Required tasks.
**1.** Reproduce word for word the passage of the article on Palantir's lawsuit against Marc Abramowitz that runs from "The lawsuit, filed" up to and including "read the lawsuit.".
**2.** Summarize the article on Palantir's lawsuit against Marc Abramowitz in two sentences.
**3.** Continue the article on Palantir's lawsuit against Marc Abramowitz from the point where it ends.

Palantir Technologies, the Peter Thiel-founded company known for its air of mystery and beer pong-friendly culture, has filed a lawsuit against early investor Marc Abramowitz, claiming he stole company secrets for his own gain and deceived company executives.
The lawsuit, filed on September 1, was originally identified by Law.com and brought to our attention by Fortune. It’s full of strongly worded accusations against Abramowitz, whom it calls a one-time “respected confidant and advisor to Palantir.”
“As part of a brazen scheme to claim Palantir’s own highly confidential information and trade secrets as his own, Abramowitz stole those secrets, engaged in methodical deception of Palantir’s senior executives, and made false claims to the United States Patent and Trademark Office,” read the lawsuit.
Specifically, the lawsuit claims Abramowitz—who, like Palantir, appears to be shrouded in mystery and doesn’t have much of an online presence—filed three patents based on the information he “stole” from Palantir, which the lawsuit decries as “plainly illegal and highly unethical conduct.”
Abramowitz does indeed have several patents in which he’s identified as the inventor. They cover areas like cyber security, cyber insurance, and health and medical data. According to the lawsuit, Abramowitz used information he obtained from Palantir “in confidence” to file several of the applications. The company argues that Abramowitz’s prior lack of experience as an inventor precludes the possibility that he filed the applications without help. More amusingly, Palantir’s lawyers are also accusing Abramowitz of trying to trademark the term “Shire,” which they say is yet another attempt to encroach on the company’s territory. (Palantir’s name is apparently a reference to The Lord of the Rings.)

Data to examine.
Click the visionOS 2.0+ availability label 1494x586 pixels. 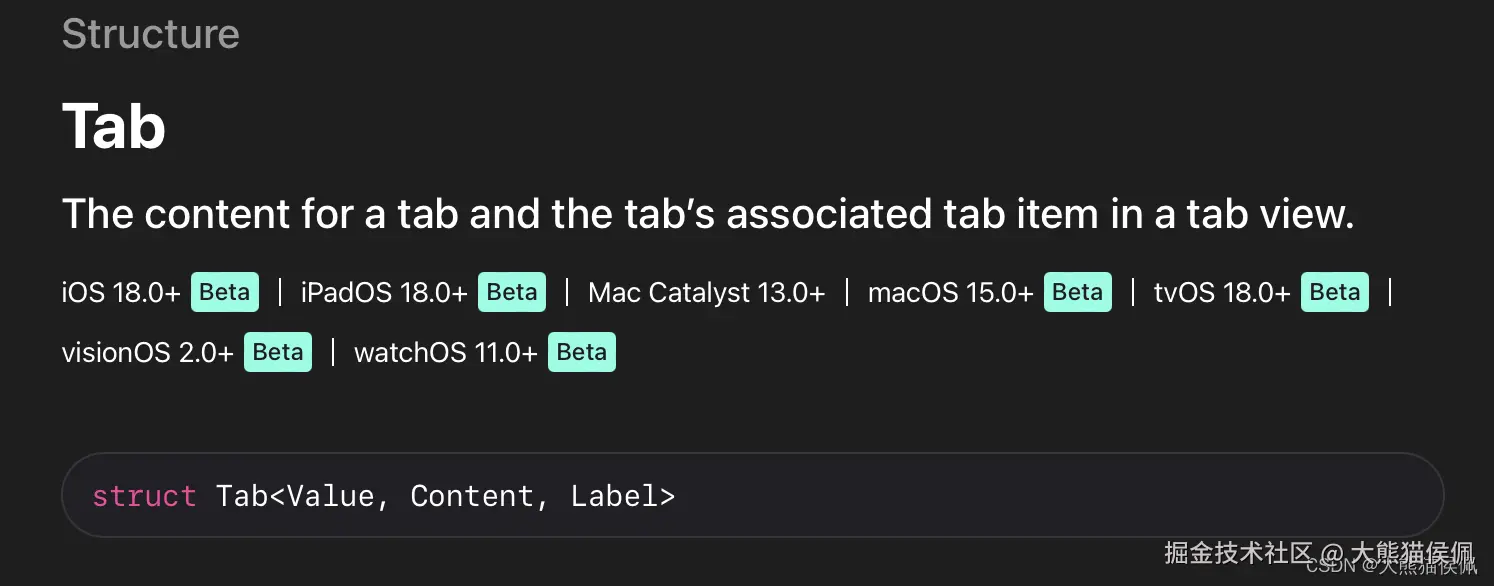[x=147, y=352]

==

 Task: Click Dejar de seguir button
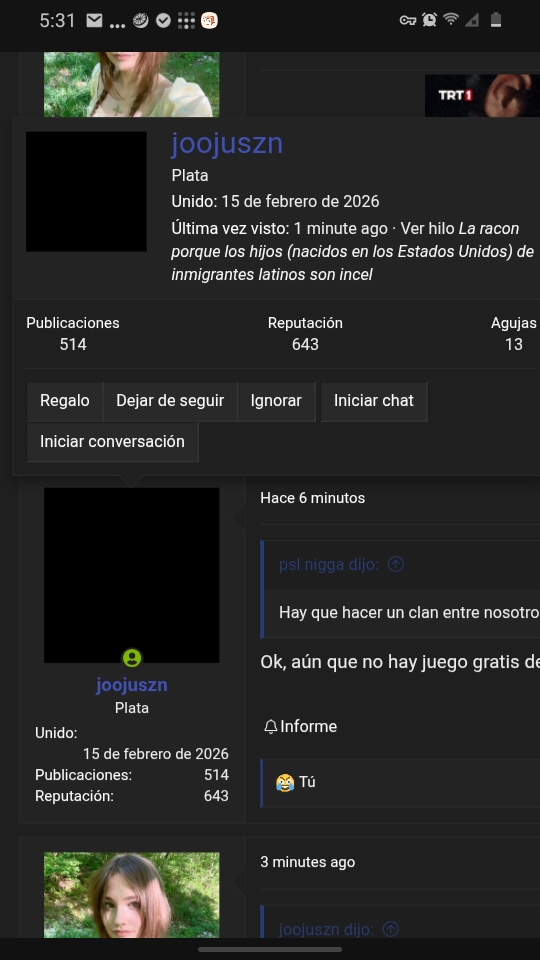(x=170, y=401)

Answer set.
**1.**
The lawsuit, filed on September 1, was originally identified by Law.com and brought to our attention by Fortune. It’s full of strongly worded accusations against Abramowitz, whom it calls a one-time “respected confidant and advisor to Palantir.”
“As part of a brazen scheme to claim Palantir’s own highly confidential information and trade secrets as his own, Abramowitz stole those secrets, engaged in methodical deception of Palantir’s senior executives, and made false claims to the United States Patent and Trademark Office,” read the lawsuit.

**2.** Palantir Technologies has sued early investor Marc Abramowitz, claiming he stole its confidential information and trade secrets, deceived its senior executives, and made false claims to the United States Patent and Trademark Office. According to the suit, he filed patent applications based on information obtained from Palantir in confidence, and he also tried to trademark the term "Shire."

**3.**
Aside from the patent catfights, Palantir also says it was forced to amend its investor agreement after lawyers for Abramowitz recently contacted the company demanding information. According to the suit, Abramowitz had access to all of this information because he had a “trusted relationship” with the company. The early investor was apparently at Palantir’s headquarters so much that he requested office space in 2014. Through another company, KT4—which is also named as a co-defendant—Abramowitz initially invested in Palantir in 2005, which gave him access to confidential company information.
This isn’t Palantir’s first visit to the legal rodeo. In 2011, it settled a lawsuit in which a competitor, i2, accused the company of unfairly obtaining software in order to create its own version. Palantir is currently embroiled in a legal dispute with the US Army “over the way the Army solicits bids for its data intelligence technology used on battlefields worldwide,” according to Bloomberg.
Palantir declined to comment on the case. We’ve reached out its lawyers and Abramowitz, and we’ll update if we hear back.